Actually, it's getting to be enough of a scene that a music lover has multiple options on a Tuesday night.
I took bees and fish over Shakespearean tragedy and loud estrogen, but that was just me.
Well, me and the friends who said they'd seen enough really loud shows lately to want something more ear-friendly tonight.
Actually, I started at the bar at Bistro 27 where a group immediately took me in, saying, "Welcome to the party."
When they departed for a table, I stayed put for Meiomi Pinot Noir and a satisfying dish of vegetables, cannellini beans and duck confit.
You can never go wrong with duck poached in its own fat.
Or with a dessert plate that featured chocolate hazelnut torte and chocolate mousse.
But you can go wrong with a nearby bar sitter with deplorable manners.
Unfortunately, my dearly departed party was replaced with a girl on a cell phone.
And by that I mean from the second she walked in she was talking on her phone.
She talked on it through wine, carpaccio and cheesecake. She talked on it while ordering.
Didn't our mothers teach us that that was rude?
In fact, she talked so non-stop that she never took off her jacket, scarf or hat. She ate with her right hand and held her phone with the left.
Unfortunately, it made it easier to leave because I was tired of hearing her incessant chatter.
The fact that I had a great show to go to didn't hurt, either.
Sponge HQ, on the top floor of the Anderson Gallery, was playing host to a double bill of the Low Branches and Brown Bird.
And one of the benefits of going to Sponge is the beehive. Another is the burbling fish tank, the lights of which dimmed only once the music started.
You just can't get that kind of ambiance at most venues.
Mingling before the show, I asked a musician friend where his lovely wife was.
She was home with their dog, a rescue he said had lost her skittishness with the magic formula , according to him, of "love and parameters."

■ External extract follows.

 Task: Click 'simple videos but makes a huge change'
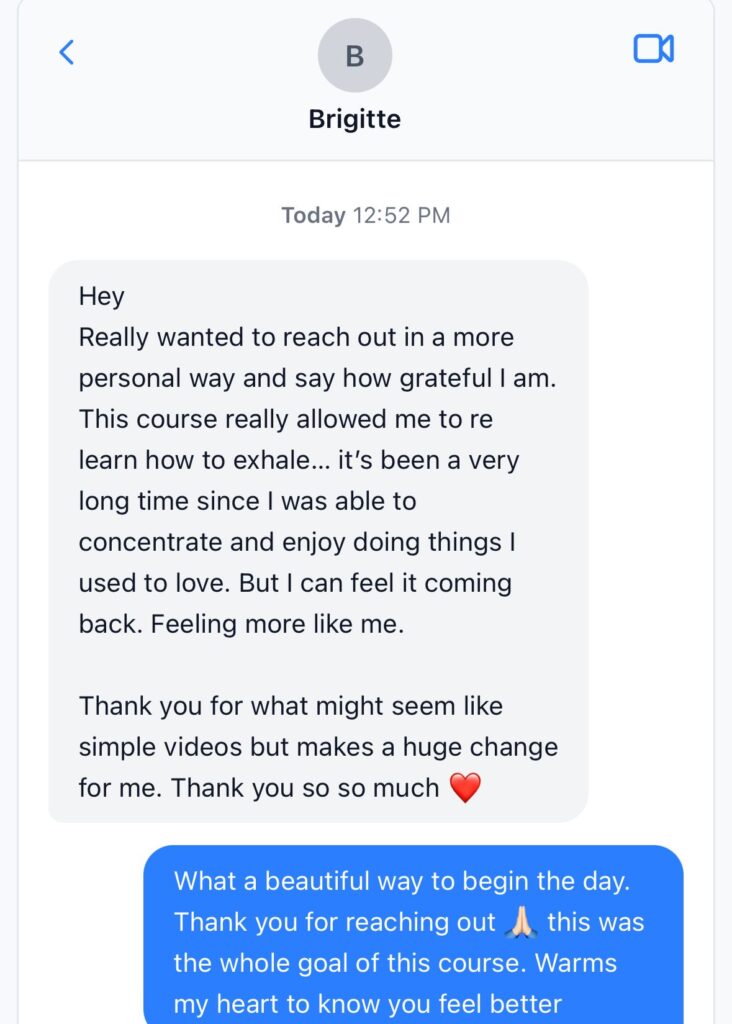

Like what men need, I asked. Grinning, he agreed.
The Low Branches started the show with their achingly beautiful songs, four of which were new to even us long-time fans.

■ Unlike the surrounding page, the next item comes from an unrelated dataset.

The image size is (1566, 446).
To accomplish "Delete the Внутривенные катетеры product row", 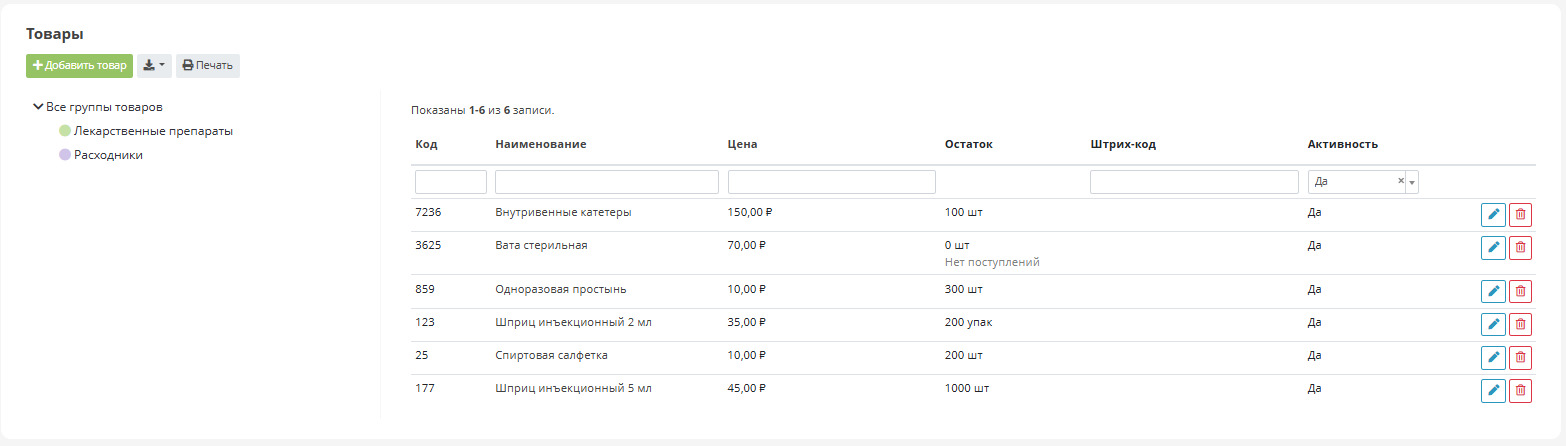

After the first song, lead singer Christina apologized, "The first song is always rough, then it gets better. It's not getting better yet, though."
Truth be told, it was mesmerizing everyone in the room with lyrics of love and longing.
The spell was broken only when Christina decided to do a song not on the set list, throwing off guitarist Matt who was still going with the plan.
"I'm usually the one who screws up," Christina laughed.
On my way to the bathroom during the short break, a guy looked at me and inquired, "Were you in Charlottesville recently?"
Why, yes, I was at the Other Lives show, I told him.
"I thought I saw you there!" he said before we discussed what an excellent show that had been.
I have no idea who he was or how he recognized me.
Break over, Rhode Island's Brown Bird took command of the room.
It wasn't my first time seeing them, although the last iteration had been as a trio and tonight they were a duo.
The friends sitting next to me hadn't seen them before, but knowing their taste, I was certain they'd love Brown Birds' genre-bending sound.
Part folk, part gypsy music, part bluegrass, part blues, the music benefits from two strong vocalists and more instruments than any two people should be able to play.
Upright bass, guitar, violin, cello, drum, percussion and banjo. The only thing I could think of that was missing was dobro which they'd had when they were a trio.
Leader Dave, who could apparently do at least three or four things at any point in any song, wore a most handsome black beard that got noticed in a
After a couple of songs, he commented, "The percussion is rally loud in this room. I wish I could turn it down."
His band mate, MorganEve, looked at him wryly and said, "So do I."
But that percussion was central to their sound, at times as key to their eastern European-influenced sound as the string instruments.
Tonight was the first night of a three-month tour and before one song, Dave apologized, saying they'd only played this song out once or twice before and never with a violin.
I'd wager that not a person in the room would have known that had we not been told.
When their set ended, people made a beeline for their merch table, always a gratifying thing to see. I'd done the same after the first time I saw them.
A small group was going to Cous Cous afterwards, so I agreed to go along even though I usually limit my presence there to worthy shows.
In yet another unlikely twist, a couple of us celebrated our fine evening of music with Cokes.
Without a music crowd, the place was practically dead, but our little group made the best of it with any number of unlikely conversations.
Nutrition? Check. Living your passion? Check. Soccer branding? Check.Shoegaze gods in sunglasses? Check. Drawn-out birthday celebrations? Check.
But when it came time to go on the hunt for some pie, I bowed out.
I honestly didn't need another pleasure to close the book on tonight's chapter of lifestyles of the poor but passionate.
Besides, the pie will be there for me.
It's just another part of the scene.